1. ## volume of revolution

Find the volume of revolution when the region bounded by the curve y=x^2+2 and y=6 is rotated about the y-axis.

I am confused when the region rotated is at both sides of the axis in which the region is rotated upon. If rotate one part of the region, the volume is
pi* integrate from 2 to 6 (y-2) dy.

Is it the same in this case, when the rotated region is at both sides? It seems when the region is rotated 2pi about the y-axis, it covers double the volume of rotating only one part of the region but if overlapping is to be considered, shouldn't both cases generate the same result?

2. Yes you only need to worry about one half of the region being rotated.

By the way, this is clearly a Calculus question - why have you posted in Pre-Calculus?

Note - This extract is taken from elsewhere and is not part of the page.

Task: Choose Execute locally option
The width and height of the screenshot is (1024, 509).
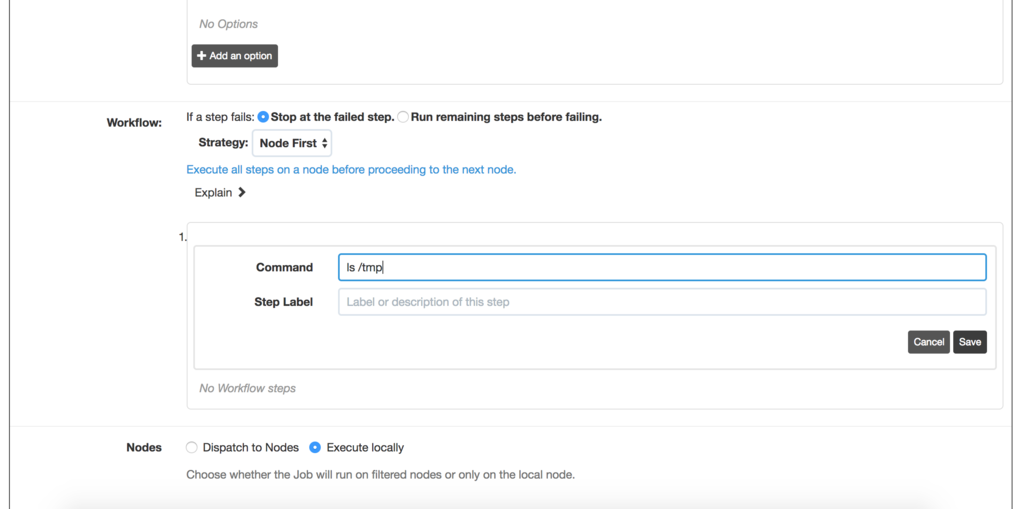Action: 315,447
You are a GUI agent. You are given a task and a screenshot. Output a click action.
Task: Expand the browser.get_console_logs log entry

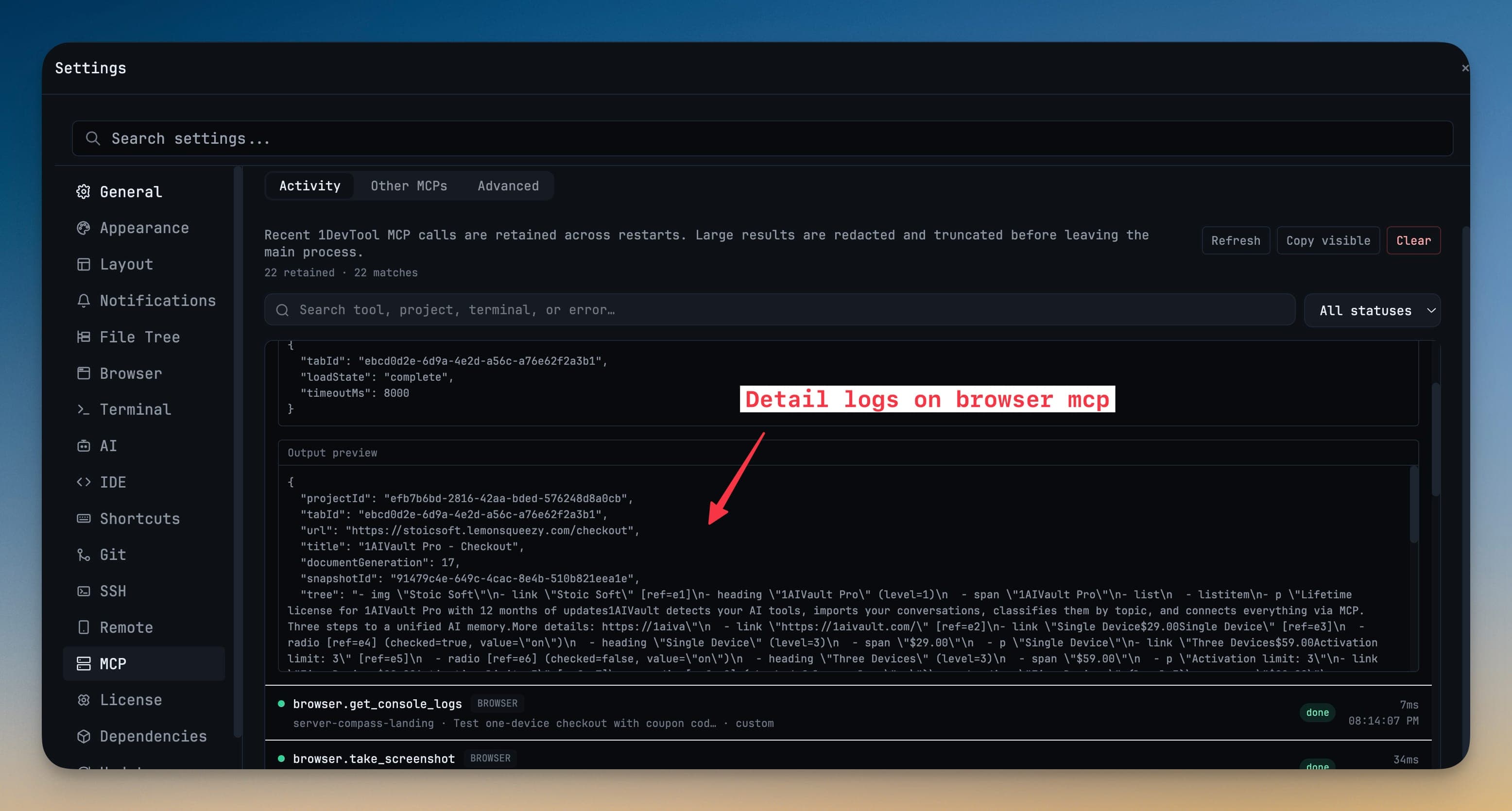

3. Originally Posted by Prove It
Yes you only need to worry about one half of the region being rotated.
Thanks, so does it mean rotating the shaded region 360 degrees in both the attachments about the y-axis generate the same volume?

4. Yes, but the second would cover the region twice- and you don't want that.

5. Originally Posted by HallsofIvy
Yes, but the second would cover the region twice- and you don't want that.
Thanks, so volume of revolution simply means the effective volume of the region covered, in which the overlapped volume is not taken into consideration?

Would the volume be: $\displaystyle \int^{6}_{2}(y-2) dy = 8$ ?

6. Volume is volume is volume. There is no "overlapping volume".

You forgot "$\displaystyle \pi$".